:: Data shown ::

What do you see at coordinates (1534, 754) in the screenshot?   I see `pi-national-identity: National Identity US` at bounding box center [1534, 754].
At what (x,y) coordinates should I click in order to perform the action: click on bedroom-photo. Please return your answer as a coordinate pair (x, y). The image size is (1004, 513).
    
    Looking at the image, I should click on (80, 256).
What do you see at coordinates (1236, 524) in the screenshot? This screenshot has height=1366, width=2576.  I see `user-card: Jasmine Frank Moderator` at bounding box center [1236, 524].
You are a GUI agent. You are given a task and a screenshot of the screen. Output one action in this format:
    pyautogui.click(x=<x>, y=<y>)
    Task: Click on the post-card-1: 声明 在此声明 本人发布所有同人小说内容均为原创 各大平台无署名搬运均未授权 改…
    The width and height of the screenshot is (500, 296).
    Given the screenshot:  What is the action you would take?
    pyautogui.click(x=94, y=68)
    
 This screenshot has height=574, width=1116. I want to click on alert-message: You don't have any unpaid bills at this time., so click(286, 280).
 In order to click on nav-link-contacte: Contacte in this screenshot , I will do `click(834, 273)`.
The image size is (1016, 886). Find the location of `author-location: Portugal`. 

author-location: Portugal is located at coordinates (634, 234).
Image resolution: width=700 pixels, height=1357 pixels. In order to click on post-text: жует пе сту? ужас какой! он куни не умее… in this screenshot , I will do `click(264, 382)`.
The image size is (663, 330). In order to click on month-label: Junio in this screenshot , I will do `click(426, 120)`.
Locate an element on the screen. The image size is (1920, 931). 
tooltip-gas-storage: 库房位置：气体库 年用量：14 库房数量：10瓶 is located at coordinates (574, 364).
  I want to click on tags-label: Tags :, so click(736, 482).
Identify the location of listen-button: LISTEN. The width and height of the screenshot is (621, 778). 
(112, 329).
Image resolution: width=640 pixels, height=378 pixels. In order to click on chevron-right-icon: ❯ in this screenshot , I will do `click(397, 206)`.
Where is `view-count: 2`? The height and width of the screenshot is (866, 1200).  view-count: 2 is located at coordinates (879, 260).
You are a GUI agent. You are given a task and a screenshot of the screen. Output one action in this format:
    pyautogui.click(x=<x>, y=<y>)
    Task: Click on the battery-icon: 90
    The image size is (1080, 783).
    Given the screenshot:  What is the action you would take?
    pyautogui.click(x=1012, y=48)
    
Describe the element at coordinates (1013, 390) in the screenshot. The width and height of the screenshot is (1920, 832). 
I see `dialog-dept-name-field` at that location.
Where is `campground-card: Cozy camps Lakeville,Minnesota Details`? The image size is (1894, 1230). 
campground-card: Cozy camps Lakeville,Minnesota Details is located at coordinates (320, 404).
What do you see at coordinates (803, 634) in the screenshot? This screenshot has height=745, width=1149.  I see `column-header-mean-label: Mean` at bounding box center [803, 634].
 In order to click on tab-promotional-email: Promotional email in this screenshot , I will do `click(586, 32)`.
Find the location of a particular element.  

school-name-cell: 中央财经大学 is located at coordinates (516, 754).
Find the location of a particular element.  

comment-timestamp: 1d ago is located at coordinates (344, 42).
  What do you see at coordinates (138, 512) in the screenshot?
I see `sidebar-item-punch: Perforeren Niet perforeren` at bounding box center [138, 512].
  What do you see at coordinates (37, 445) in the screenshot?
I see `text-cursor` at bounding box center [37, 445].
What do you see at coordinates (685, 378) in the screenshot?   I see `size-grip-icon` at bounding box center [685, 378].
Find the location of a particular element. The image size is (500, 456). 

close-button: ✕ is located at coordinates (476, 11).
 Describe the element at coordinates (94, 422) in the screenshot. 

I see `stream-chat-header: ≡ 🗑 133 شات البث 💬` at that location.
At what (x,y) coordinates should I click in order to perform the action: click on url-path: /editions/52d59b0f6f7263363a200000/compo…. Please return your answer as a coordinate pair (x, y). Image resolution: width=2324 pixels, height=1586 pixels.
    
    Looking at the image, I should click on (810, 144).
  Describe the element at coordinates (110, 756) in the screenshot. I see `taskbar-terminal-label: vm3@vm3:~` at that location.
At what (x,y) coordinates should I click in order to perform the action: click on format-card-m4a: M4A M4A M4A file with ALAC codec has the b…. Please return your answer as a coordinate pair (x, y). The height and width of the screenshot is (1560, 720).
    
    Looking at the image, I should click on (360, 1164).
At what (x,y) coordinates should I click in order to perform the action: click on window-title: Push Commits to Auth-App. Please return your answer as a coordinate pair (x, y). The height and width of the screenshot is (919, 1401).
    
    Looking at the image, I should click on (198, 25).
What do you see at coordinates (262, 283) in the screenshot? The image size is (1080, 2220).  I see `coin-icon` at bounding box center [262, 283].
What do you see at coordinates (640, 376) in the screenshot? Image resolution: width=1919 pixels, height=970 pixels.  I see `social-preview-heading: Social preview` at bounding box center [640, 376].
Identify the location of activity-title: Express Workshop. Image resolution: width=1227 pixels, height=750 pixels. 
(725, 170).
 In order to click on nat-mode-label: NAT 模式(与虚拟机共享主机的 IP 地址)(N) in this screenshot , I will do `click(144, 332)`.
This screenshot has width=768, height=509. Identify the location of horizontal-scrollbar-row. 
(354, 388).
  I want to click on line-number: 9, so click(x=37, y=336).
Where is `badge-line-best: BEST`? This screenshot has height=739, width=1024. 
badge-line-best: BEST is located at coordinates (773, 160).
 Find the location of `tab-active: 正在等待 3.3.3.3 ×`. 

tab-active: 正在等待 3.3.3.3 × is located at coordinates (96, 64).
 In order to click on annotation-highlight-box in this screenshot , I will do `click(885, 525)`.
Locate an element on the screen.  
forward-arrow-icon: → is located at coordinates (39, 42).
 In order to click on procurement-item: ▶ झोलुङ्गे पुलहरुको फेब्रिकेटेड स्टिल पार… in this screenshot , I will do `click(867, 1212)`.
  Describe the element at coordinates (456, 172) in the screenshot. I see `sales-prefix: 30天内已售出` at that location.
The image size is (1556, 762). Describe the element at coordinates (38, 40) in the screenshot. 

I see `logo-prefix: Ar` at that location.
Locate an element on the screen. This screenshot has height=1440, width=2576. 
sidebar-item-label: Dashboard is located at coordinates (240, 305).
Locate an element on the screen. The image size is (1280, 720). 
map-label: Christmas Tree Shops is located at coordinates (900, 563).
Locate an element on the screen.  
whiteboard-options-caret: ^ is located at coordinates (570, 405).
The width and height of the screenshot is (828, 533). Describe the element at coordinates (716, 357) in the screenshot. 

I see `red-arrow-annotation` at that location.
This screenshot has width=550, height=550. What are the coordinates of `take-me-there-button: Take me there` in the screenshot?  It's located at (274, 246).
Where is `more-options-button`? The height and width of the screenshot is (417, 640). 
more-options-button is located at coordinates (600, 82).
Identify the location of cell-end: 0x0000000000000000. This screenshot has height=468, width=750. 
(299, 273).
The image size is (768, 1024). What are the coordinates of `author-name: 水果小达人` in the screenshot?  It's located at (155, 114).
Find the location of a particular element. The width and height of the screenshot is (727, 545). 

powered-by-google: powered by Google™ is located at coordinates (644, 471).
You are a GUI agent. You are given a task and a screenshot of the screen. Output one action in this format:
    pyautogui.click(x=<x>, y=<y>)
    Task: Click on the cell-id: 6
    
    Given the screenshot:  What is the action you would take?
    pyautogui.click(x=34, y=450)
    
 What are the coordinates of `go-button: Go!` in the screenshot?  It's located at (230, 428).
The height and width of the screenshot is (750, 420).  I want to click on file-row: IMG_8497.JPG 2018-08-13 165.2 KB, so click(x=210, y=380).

:::

- Problem to work on -
Reproduce verbatim the stretch of items from the line containing "is (1894, 1230)." through the line containing "133 شات البث", including both of those lines.

- Written solution -
Where is `campground-card: Cozy camps Lakeville,Minnesota Details`? The image size is (1894, 1230). 
campground-card: Cozy camps Lakeville,Minnesota Details is located at coordinates (320, 404).
What do you see at coordinates (803, 634) in the screenshot? This screenshot has height=745, width=1149.  I see `column-header-mean-label: Mean` at bounding box center [803, 634].
 In order to click on tab-promotional-email: Promotional email in this screenshot , I will do `click(586, 32)`.
Find the location of a particular element.  

school-name-cell: 中央财经大学 is located at coordinates (516, 754).
Find the location of a particular element.  

comment-timestamp: 1d ago is located at coordinates (344, 42).
  What do you see at coordinates (138, 512) in the screenshot?
I see `sidebar-item-punch: Perforeren Niet perforeren` at bounding box center [138, 512].
  What do you see at coordinates (37, 445) in the screenshot?
I see `text-cursor` at bounding box center [37, 445].
What do you see at coordinates (685, 378) in the screenshot?   I see `size-grip-icon` at bounding box center [685, 378].
Find the location of a particular element. The image size is (500, 456). 

close-button: ✕ is located at coordinates (476, 11).
 Describe the element at coordinates (94, 422) in the screenshot. 

I see `stream-chat-header: ≡ 🗑 133 شات البث 💬` at that location.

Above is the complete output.